JS an accountant, shares that he has felt fine but also describes his office environment as one of high stress. He states that he feels worried during the day trying to get his work completed and meet business expectations. He notes that he has a short temper and gets frustrated with traffic on the way home. He is married, has a good relationship with his wife, and has two grown children. JS denies having headaches, chest pain, blurred vision, or dyspnea. He takes his dog for a walk after work to manage his stress level. He denies feeling down, depressed, or hopeless. He denies a history of depression. He is not a smoker, does not take prescribed medication, and denies use of prescription medications not prescribed to him. JS occasionally takes Tylenol or ibuprofen for "aches and pains," and has one to two drinks of alcohol at night. He denies a past medical history for conditions that may contribute to hypertension, including obstructive sleep apnea, kidney disease, and endocrine disorders.

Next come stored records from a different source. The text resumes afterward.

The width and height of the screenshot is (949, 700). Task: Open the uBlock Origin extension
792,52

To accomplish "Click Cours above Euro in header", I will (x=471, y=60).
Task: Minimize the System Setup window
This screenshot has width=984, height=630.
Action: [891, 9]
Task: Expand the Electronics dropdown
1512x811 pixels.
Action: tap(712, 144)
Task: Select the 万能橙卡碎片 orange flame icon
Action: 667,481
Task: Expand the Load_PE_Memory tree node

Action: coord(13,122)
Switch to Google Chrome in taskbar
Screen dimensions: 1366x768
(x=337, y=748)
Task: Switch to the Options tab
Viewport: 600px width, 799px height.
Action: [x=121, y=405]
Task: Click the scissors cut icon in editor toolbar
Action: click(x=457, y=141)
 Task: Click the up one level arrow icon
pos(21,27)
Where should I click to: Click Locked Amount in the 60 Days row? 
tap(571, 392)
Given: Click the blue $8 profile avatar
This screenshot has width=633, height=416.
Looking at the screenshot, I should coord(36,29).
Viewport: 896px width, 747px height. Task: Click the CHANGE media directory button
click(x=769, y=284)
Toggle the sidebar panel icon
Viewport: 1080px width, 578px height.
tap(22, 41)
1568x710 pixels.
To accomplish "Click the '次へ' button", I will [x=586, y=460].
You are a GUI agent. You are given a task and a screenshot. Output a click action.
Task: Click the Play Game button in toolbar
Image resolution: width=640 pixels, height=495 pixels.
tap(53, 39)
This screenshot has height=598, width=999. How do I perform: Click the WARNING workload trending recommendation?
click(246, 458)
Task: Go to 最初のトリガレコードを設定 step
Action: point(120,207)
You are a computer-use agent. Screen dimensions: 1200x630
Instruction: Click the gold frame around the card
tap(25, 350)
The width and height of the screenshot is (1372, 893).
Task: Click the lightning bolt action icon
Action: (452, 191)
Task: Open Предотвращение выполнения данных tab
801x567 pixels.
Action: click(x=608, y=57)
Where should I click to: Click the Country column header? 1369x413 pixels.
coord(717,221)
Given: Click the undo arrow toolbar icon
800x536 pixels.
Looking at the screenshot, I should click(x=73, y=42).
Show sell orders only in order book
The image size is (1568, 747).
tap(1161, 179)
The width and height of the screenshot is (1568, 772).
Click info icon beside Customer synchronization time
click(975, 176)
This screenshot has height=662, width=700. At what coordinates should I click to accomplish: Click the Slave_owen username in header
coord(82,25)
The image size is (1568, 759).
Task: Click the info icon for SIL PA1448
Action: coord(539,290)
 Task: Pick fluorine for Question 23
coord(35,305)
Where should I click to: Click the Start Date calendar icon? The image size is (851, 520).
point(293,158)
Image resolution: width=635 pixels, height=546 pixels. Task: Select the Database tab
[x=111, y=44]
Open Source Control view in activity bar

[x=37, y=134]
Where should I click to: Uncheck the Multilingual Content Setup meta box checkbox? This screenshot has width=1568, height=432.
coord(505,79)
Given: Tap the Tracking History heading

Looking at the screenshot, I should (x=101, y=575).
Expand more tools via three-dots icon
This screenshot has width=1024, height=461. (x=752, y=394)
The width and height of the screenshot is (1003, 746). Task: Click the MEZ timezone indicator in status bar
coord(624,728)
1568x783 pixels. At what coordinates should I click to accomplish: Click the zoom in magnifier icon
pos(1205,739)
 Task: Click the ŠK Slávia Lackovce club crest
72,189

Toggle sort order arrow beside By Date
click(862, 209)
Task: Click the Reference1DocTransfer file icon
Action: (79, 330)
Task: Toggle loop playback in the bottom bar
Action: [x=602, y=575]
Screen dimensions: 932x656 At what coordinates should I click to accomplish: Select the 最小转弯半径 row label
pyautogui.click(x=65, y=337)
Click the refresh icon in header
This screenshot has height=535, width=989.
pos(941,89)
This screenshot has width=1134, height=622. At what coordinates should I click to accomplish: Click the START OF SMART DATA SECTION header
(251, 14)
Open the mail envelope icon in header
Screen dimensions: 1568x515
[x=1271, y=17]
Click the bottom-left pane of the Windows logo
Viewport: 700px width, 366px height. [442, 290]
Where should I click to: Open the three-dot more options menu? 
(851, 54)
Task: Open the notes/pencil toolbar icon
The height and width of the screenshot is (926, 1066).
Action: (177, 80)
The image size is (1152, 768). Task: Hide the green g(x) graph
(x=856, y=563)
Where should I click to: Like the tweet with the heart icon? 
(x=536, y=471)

He has never been hospitalized. A family history reveals that both of his parents are alive and have hypertension, hyperlipidemia, and heart disease. He has an older brother who recently completed treatment for melanoma. He feels safe in his home and has never been a victim of violence.

Physical Examination

JS has the following vital signs: 98.7°F, pulse 78, respirations 16, BP 152/94 mmHg (right arm), BP 150/94 mmHg (left arm), and a pain rating of 0. He has a body mass index of 30. Head, eyes, ears, nose, and throat exam is normal, including retinal exam. Heart rate and rhythm are regular, and lungs are clear to auscultation bilaterally. Carotid arteries are without bruits. The thyroid is smooth, nonenlarged, and without nodules or tenderness. The abdomen is soft, nontender, and nondistended, with no organomegaly. Peripheral pulses are 2+ bilateral. Cap refill is brisk. No lower extremity edema is noted.

1. Identify primary diagnosis

2. Identify the components of a general survey used to appraise signs of illness and wellness.

3. Differentiate the types of pain and associated signs and symptoms.

4. Evaluate normal and abnormal findings related to vital signs and the general survey.